The energy problem is massive. U.S. data centers consumed 183 terawatt-hours of electricity in 2024, representing more than 4% of the country's total electricity consumption, roughly equivalent to the annual electricity demand of Pakistan . This growing appetite for computing power has prompted the University of California system to fund targeted research that could reshape how AI infrastructure operates.

What Are Topological Materials and Why Do They Matter?

The UC Merced team, led by chemical and materials engineering professor Elizabeth Nowadnick, is focusing on a special class of materials called topological materials. These materials have unusual electronic properties where electrons move in ways that differ fundamentally from conventional materials. The key advantage is that these materials can be switched on and off extremely rapidly while consuming minimal energy .

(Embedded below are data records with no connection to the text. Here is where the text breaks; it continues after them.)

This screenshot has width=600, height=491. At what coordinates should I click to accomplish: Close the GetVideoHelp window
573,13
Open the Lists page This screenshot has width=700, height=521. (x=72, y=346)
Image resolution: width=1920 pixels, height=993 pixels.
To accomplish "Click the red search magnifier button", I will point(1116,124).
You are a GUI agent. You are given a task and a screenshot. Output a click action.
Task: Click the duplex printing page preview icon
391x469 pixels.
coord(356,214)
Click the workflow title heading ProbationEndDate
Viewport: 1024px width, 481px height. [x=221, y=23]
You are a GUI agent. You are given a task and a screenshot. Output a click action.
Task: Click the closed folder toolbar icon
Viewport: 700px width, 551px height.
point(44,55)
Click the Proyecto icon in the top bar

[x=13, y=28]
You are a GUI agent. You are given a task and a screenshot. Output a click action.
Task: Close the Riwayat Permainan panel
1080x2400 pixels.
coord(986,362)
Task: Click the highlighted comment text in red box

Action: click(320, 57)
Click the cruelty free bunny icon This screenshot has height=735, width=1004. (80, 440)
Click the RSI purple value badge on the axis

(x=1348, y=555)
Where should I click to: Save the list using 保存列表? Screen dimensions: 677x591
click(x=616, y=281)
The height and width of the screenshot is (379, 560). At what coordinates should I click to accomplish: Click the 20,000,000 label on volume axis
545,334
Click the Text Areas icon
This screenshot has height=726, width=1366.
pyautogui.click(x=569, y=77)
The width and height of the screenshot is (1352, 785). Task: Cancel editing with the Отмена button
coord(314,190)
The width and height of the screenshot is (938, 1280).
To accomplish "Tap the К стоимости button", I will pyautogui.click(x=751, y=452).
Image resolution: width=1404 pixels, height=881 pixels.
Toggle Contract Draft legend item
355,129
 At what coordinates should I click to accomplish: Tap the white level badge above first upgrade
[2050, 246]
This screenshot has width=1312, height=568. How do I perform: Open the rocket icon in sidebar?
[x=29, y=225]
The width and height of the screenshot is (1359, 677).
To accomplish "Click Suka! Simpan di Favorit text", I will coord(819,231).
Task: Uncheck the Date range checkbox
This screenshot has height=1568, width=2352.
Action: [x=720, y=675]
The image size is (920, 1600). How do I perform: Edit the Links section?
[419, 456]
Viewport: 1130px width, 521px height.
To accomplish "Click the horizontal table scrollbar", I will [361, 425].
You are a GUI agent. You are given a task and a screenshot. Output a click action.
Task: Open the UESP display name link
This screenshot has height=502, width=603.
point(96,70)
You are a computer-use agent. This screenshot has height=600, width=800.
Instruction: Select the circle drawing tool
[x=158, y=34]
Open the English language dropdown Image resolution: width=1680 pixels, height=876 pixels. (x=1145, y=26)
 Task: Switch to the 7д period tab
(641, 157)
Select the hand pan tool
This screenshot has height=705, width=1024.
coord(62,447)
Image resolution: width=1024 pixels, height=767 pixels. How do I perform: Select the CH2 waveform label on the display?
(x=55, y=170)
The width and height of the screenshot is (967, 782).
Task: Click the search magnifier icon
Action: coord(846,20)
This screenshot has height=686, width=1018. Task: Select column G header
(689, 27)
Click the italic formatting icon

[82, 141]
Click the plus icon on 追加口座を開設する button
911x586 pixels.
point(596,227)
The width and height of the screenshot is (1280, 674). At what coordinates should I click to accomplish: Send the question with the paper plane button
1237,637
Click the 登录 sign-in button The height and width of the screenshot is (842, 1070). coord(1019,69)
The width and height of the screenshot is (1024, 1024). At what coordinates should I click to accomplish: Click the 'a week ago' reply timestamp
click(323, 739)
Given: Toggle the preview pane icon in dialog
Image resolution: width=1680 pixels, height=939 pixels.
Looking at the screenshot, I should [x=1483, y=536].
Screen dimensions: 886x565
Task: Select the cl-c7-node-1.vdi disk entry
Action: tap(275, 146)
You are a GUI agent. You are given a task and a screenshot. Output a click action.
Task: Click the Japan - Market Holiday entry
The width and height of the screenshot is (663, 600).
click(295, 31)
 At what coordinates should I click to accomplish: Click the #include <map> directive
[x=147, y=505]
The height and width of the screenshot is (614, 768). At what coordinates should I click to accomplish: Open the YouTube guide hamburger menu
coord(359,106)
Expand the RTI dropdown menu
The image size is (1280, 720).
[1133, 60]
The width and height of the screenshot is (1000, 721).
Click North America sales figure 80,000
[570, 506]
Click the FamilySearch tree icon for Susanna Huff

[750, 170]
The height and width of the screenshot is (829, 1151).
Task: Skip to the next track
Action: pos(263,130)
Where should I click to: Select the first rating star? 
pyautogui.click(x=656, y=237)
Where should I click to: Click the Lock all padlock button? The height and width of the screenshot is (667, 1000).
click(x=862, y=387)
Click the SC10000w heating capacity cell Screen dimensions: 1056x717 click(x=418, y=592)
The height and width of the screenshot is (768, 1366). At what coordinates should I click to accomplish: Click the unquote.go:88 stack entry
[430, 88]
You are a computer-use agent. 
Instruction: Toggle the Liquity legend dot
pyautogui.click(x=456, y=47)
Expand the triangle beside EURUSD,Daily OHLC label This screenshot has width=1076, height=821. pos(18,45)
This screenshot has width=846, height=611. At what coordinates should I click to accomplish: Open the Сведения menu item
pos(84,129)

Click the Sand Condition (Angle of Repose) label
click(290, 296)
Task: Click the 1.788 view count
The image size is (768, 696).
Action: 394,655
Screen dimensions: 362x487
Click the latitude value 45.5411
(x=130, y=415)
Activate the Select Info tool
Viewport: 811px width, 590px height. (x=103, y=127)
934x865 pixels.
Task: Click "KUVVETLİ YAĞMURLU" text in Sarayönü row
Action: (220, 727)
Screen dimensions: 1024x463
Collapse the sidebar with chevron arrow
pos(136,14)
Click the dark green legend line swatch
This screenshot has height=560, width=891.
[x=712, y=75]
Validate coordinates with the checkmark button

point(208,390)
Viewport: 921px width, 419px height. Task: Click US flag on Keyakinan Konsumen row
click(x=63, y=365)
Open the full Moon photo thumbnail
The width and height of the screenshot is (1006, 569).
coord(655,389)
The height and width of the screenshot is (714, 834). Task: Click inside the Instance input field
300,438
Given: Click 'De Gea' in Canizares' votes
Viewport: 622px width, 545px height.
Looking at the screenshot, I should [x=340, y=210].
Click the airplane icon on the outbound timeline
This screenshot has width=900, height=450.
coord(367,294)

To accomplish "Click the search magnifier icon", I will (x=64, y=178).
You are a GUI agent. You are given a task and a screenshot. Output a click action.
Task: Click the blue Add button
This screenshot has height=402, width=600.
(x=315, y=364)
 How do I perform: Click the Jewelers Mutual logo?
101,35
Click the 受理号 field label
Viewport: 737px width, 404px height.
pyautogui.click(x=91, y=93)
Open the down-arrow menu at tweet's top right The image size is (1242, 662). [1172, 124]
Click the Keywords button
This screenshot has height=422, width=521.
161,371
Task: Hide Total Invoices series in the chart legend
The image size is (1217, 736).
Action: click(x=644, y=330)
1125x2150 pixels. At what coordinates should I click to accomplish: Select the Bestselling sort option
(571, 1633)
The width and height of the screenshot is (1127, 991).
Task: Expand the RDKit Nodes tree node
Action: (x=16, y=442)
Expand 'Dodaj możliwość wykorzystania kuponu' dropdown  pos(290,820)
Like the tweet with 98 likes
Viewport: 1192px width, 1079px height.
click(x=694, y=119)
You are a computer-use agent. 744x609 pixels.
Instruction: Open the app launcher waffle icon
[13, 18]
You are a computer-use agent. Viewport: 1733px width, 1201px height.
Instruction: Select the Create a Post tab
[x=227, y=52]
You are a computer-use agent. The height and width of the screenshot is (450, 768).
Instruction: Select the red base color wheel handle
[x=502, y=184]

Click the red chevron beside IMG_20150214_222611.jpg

"We are investigating topological materials whose electronic structures can be rapidly switched with minor disturbances, meaning that the cost of each switching operation is minimized," explained Elizabeth Nowadnick, professor at UC Merced.

Elizabeth Nowadnick, Chemical and Materials Engineering Professor at UC Merced

The research team includes one postdoctoral researcher, Kuntal Talit, and two physics Ph.D. students, Haseeb Ahmad and Tharushi Ekanayake. They are using a computational tool called density functional theory (DFT) to simulate how topological materials would behave in computer systems before any physical testing occurs .

How Is AI Accelerating the Discovery Process?

The breakthrough lies in automating the discovery process itself. Rather than manually testing thousands of material candidates in laboratories, the team is building an AI system that can predict which materials are most promising before any physical experiments begin. This dramatically reduces the time and cost of materials discovery.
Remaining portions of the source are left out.